RECORDS SHOWN »
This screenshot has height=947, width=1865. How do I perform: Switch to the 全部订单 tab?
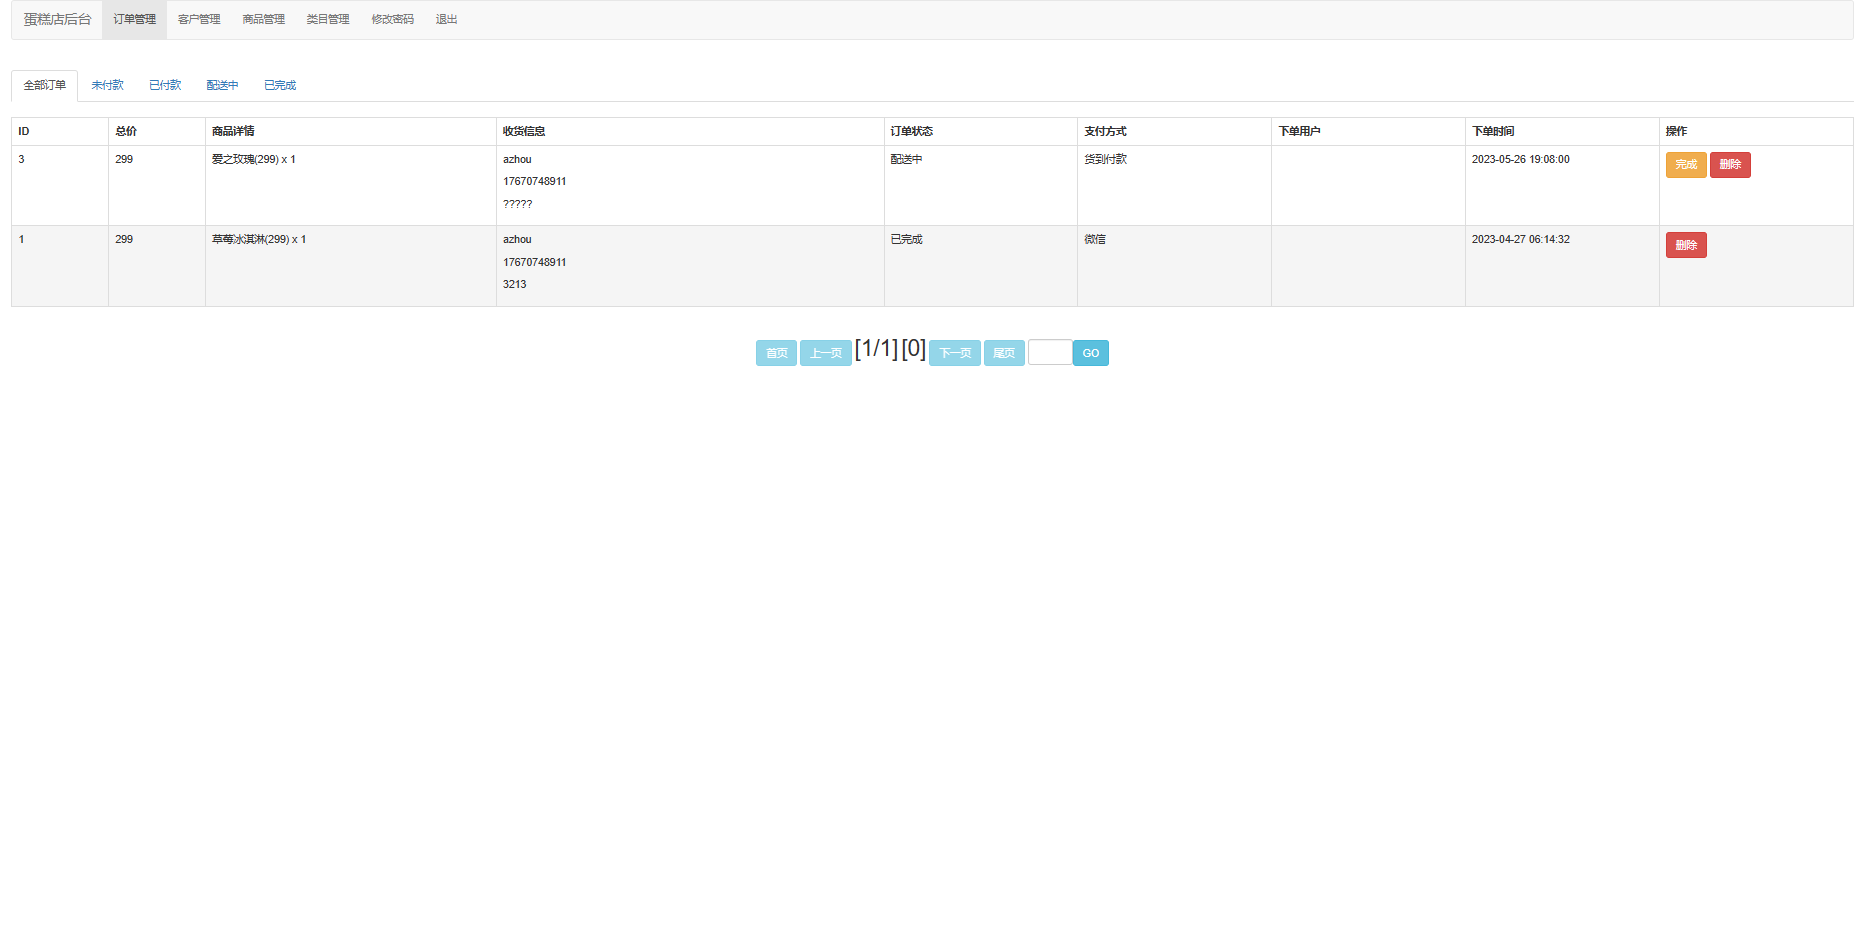coord(45,86)
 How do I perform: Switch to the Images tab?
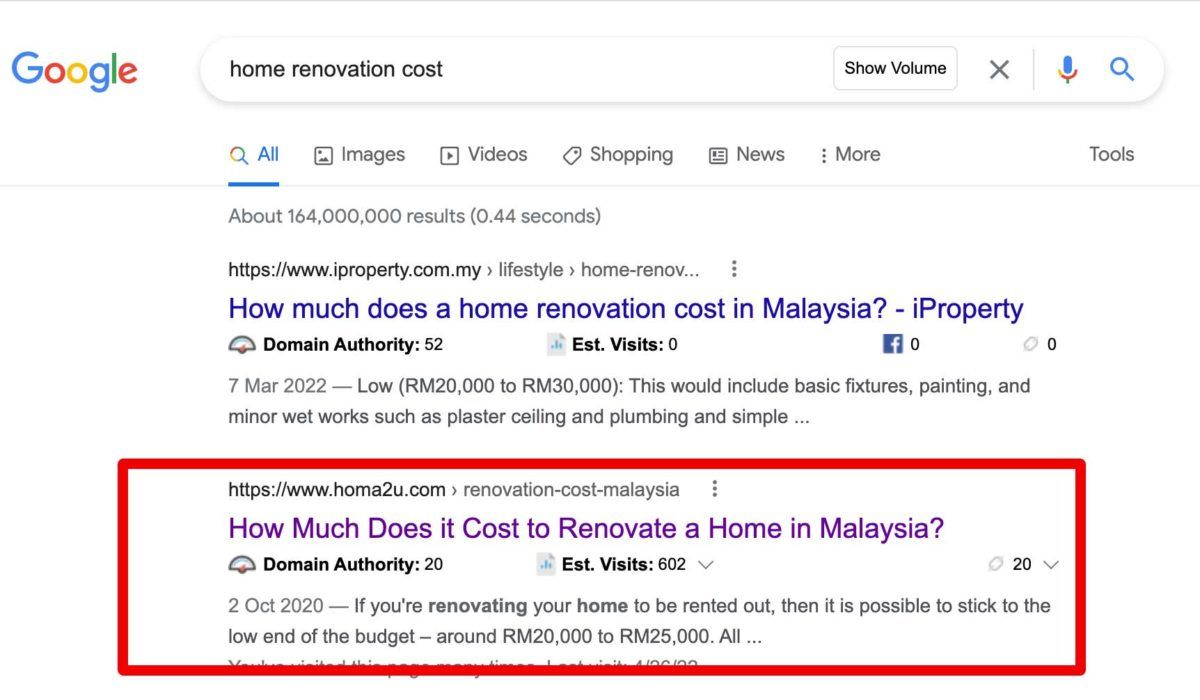(x=359, y=155)
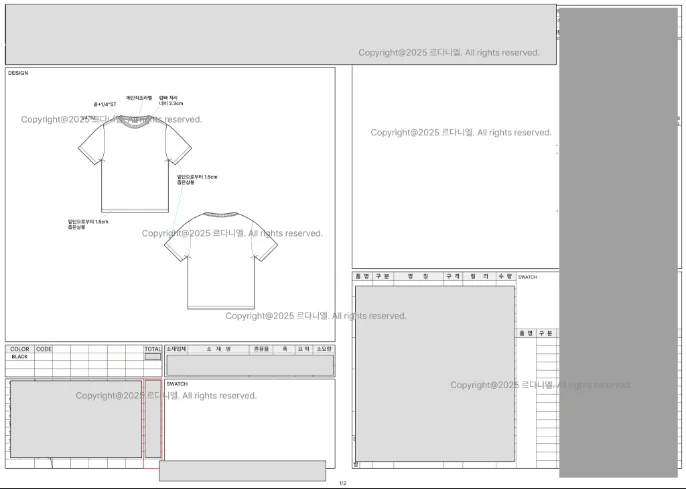Select the CODE column header
Image resolution: width=686 pixels, height=489 pixels.
pyautogui.click(x=44, y=349)
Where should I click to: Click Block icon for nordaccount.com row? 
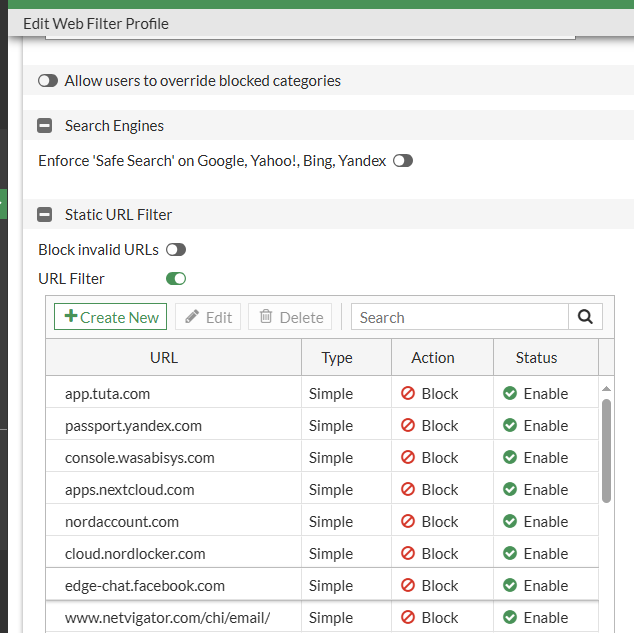408,522
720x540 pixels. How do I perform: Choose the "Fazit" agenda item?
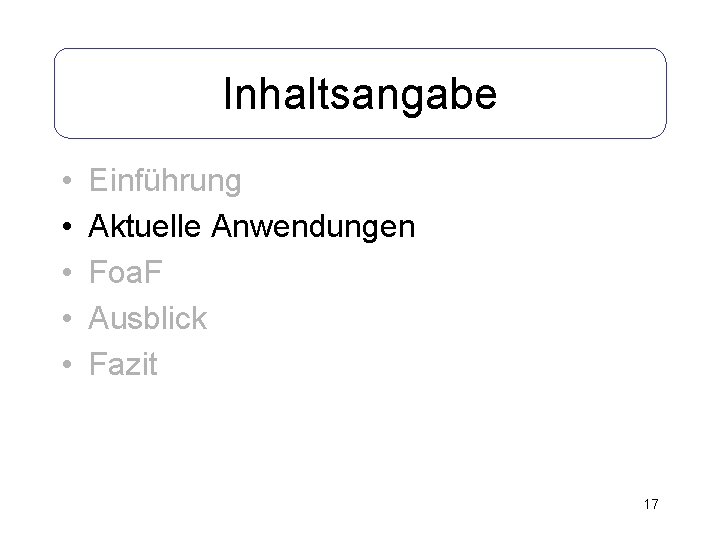(x=123, y=365)
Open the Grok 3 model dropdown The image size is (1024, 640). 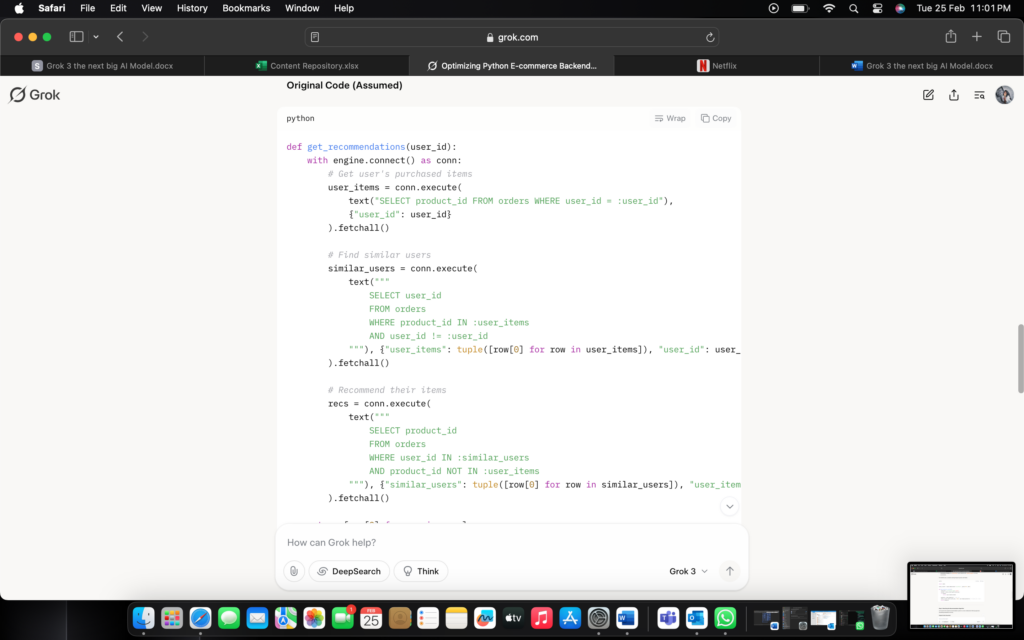(688, 571)
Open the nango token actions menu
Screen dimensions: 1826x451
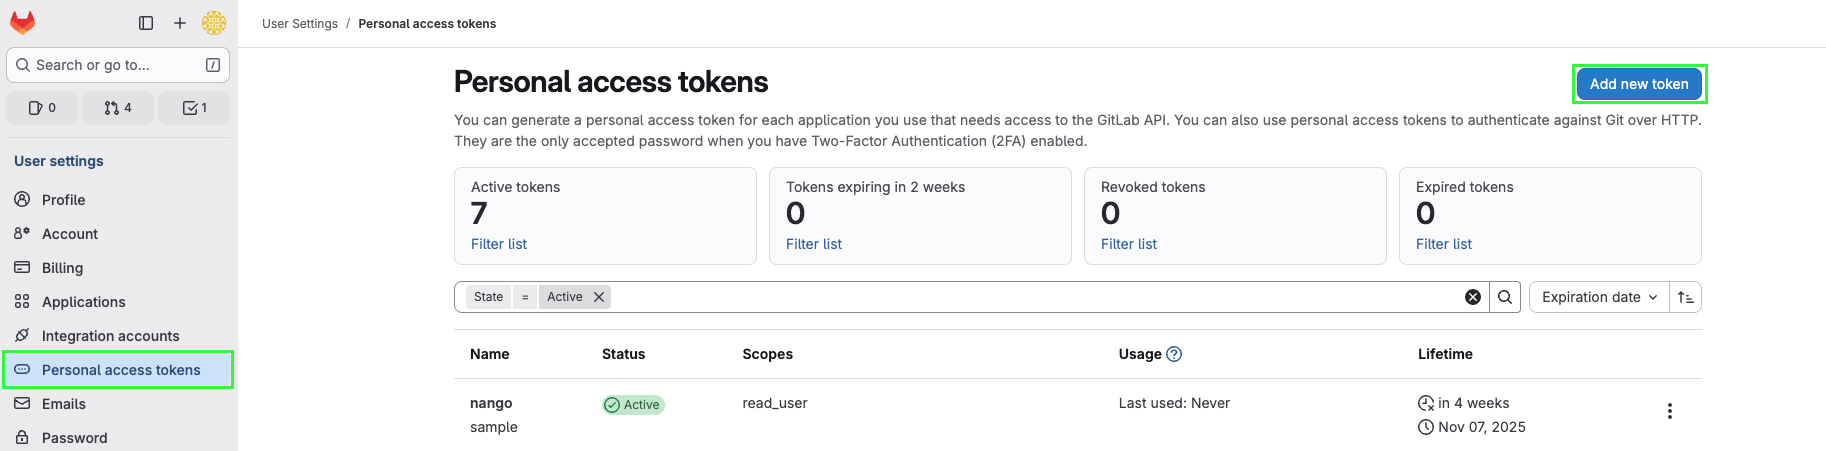pos(1669,411)
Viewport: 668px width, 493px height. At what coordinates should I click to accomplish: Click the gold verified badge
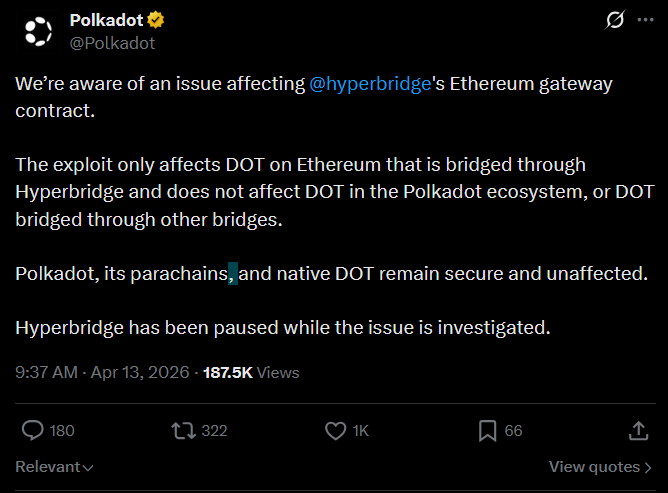(x=155, y=20)
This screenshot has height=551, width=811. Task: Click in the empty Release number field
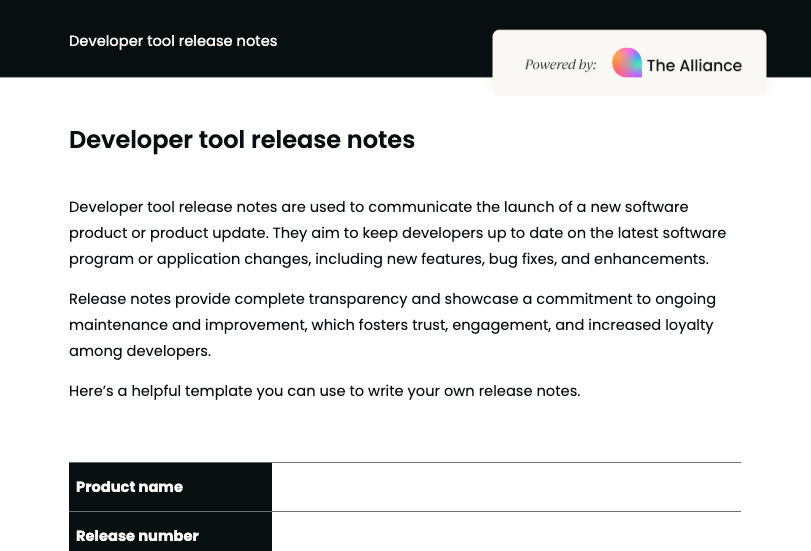click(506, 534)
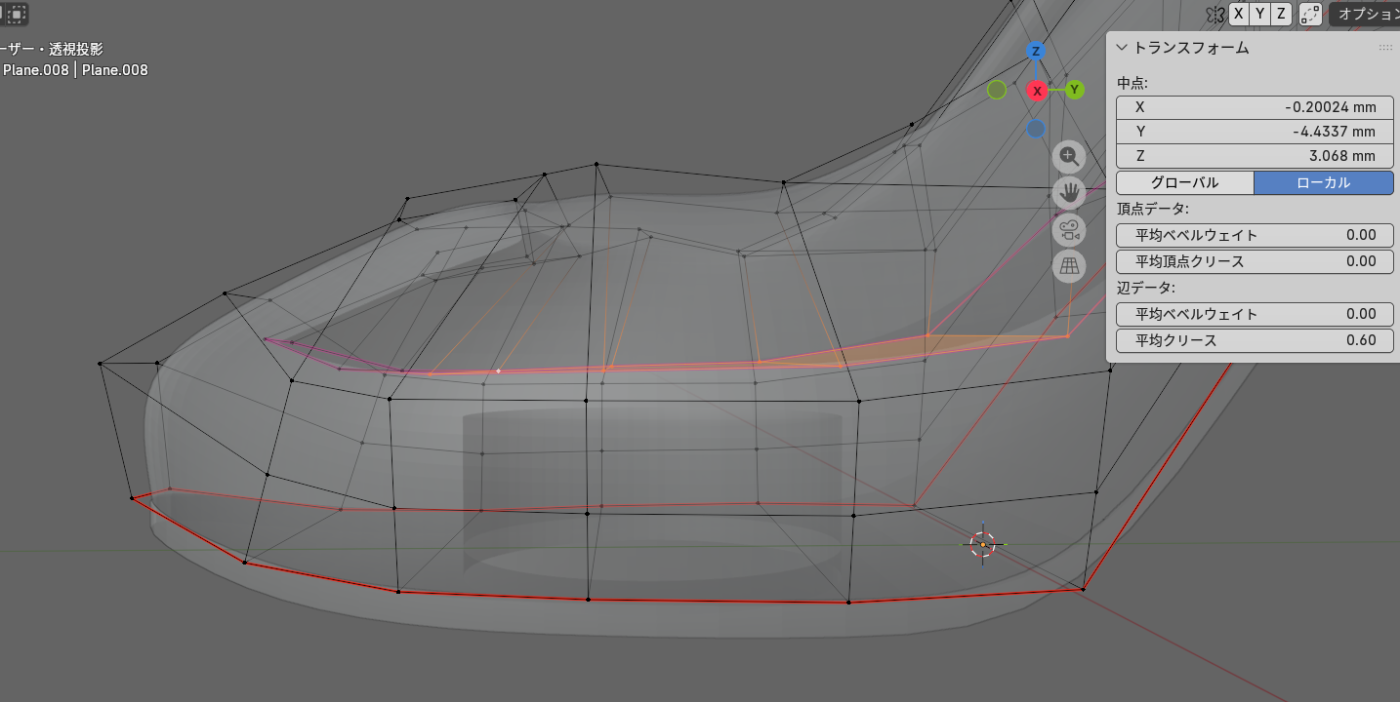The image size is (1400, 702).
Task: Click the pan hand icon
Action: [x=1069, y=192]
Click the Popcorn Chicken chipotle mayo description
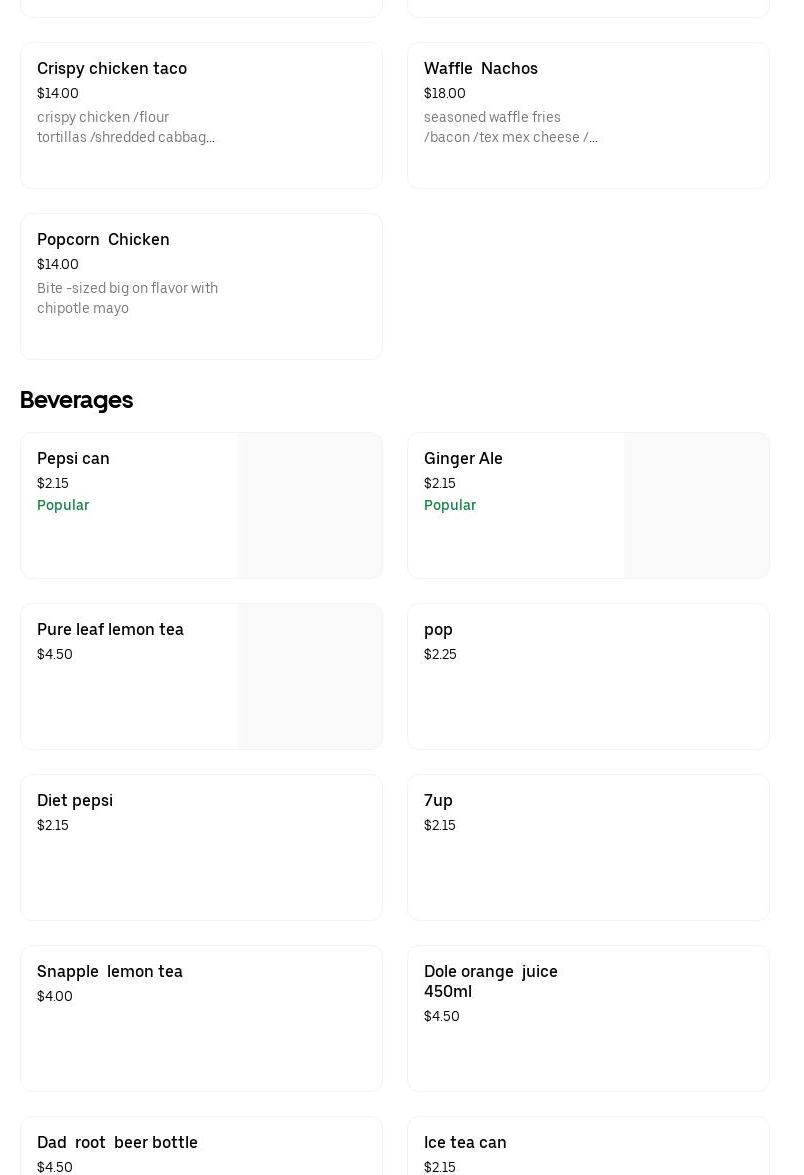The image size is (804, 1175). pyautogui.click(x=127, y=299)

WHAT YOU SHOULD DO »
From the line containing "This screenshot has height=551, width=811." through the last line of the data above, write out every line word for word, and nothing else. Do not include the pictures.

ANSWER FOR THIS EXERCISE »
This screenshot has height=551, width=811. Task: Click in the empty Release number field
click(506, 534)
The image size is (1400, 702).
Task: Click the pan hand icon
Action: [x=1069, y=192]
Click the Popcorn Chicken chipotle mayo description
The image size is (804, 1175). pyautogui.click(x=127, y=299)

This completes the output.